Pediatric obstructive sleep apnea (OSA) is a serious health problem with estimation of 1% to 5% of children having sleep-disordered breathing and these patients have historically remained unrecognized by many practitioners.13 In attempting to address the meager availability of reliable diagnostic resources, research has shown an increasing need to utilize technologies that have reduced a similar gap that existed in adult medicine approximately 2 decades ago with the advent of home sleep apnea tests (HSAT).4 Although they are not equivalent to the gold standard of polysomnography (PSG), they offer a relatively affordable, diagnostic option for detecting OSA in specific populations of adult patients who are suspected of having moderate to severe OSA.5 The impracticality of HSAT use in heterogeneous groups (ie age, comorbidities and home conditions) of pediatric patients continues to confirm significant issues regarding the reliability of various commonly used components and is covered well in several excellent studies.68

In this issue of the Journal of Clinical Sleep Medicine, Burkart et al9 report on the validity of two wrist-based devices: a dual-channel device (Fitbit Charge 3, Fitbit Inc., San Francisco, CA) and a single-channel device (Actigraph GT9X, ActiGraph, LLC, Pensacola, FL), both worn on the nondominant wrist of 56 test patients ranging in age from 3 to 17 years while they underwent standard diagnostic PSG at a local children’s hospital.
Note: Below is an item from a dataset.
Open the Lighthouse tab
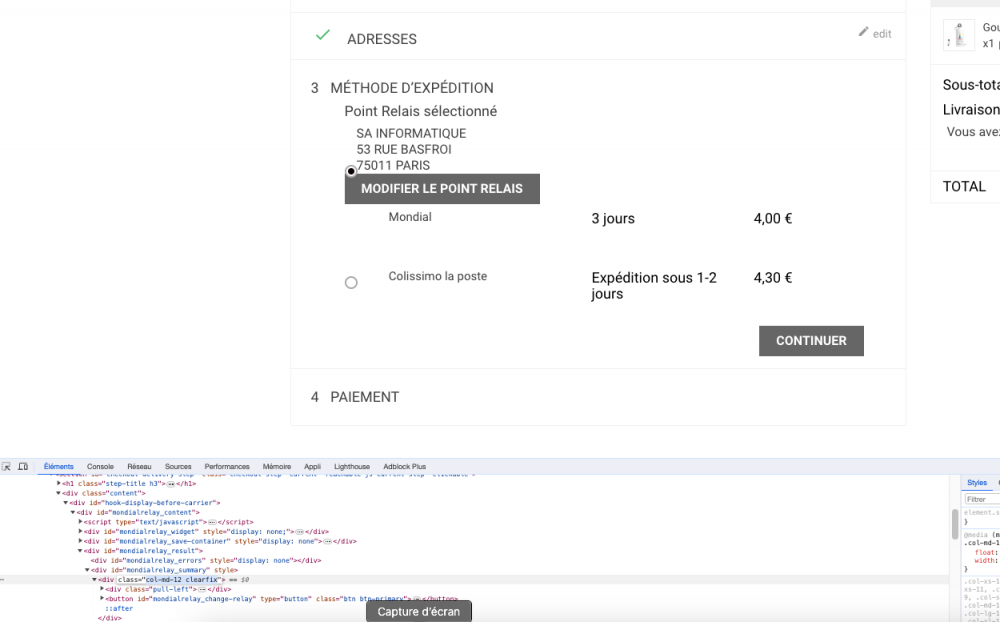The height and width of the screenshot is (622, 1000). (x=351, y=467)
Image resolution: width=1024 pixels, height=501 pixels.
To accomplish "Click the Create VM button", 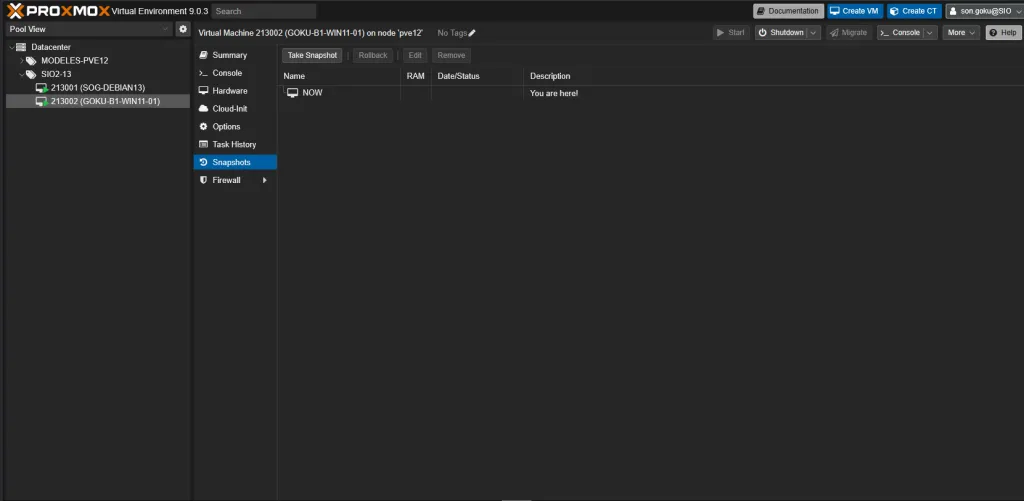I will 854,11.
The goal of this comparison was to look at the sleep parameters measured by both devices compared with simultaneous diagnostic PSG and see if the dual-channel device made a substantial difference over the data provided by the single-channel device. One of the key points to this study was that the dual-channel device not only matched the quality of the data from the single-channel device but also outperformed the data in most instances. The parameters that were compared included total sleep time, sleep efficiency, wake after sleep onset, sleep onset, and sleep offset. Reviewing the data showed that the parametric measurements for the Fitbit more closely matched those recorded by PSG than did the data detected and recorded by the Actigraph.

Another important aspect of Burkart et al9 is the paucity of laboratory information on this technology, with only 3 previous studies looking at dual-channel recording devices.1012 These 3 studies used different single-channel and dual-channel devices, did not include the entire spectrum of pediatric ages as this study did, and used PSG in different settings. In Burkart et al,9 all of the patients had their sleep study at the same laboratory with the same technologists and wore both devices on their nondominant wrist from the start to the finish of their PSG. The value of these conditions lends increased reliability to the conclusions as established in this trial.
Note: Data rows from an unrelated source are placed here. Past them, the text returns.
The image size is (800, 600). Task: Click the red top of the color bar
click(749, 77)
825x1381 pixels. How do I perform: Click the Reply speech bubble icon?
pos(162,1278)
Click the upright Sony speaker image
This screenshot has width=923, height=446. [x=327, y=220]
In addition to validating that a dual-channel device is superior to a lone accelerometer, Burkart et al9 also potentially serves to illuminate the path for further studies leading to the development of a device that can dependably provide information on this wide range of pediatric patients and do so reliably in their individual home environment. Masoud and colleagues8 studied a consecutive series of pediatric patients between ages of 7 and 17 years using a HSAT that used the usual array of peripheral transduction devices while simultaneously administering PSG. Their results show excellent concurrence overall with PSG regarding the diagnosis of OSA. The authors observed increasingly accurate results as the patients’ ages increased. Masoud et al8 acknowledged failed studies secondary to signal loss from displaced pulse oximetry probes because the younger patients had smaller fingers and they tended to move around more. These observations may suggest potential benefits in moving away from HSAT devices toward wrist-based technology as seen in Burkart et al.9 As one example, Tanphaichitr et al13 looked at peripheral arterial tonometry, which has shown good potential in identifying moderate and severe OSA in pediatric patients aged 8–15 years. So far, bounding the intimidating gap of pediatric ages 3–17 years continues to challenge this field. However, through studies such as Burkart et al,9 that gap is gradually narrowing.

DISCLOSURE STATEMENT

The author reports no conflicts of interest.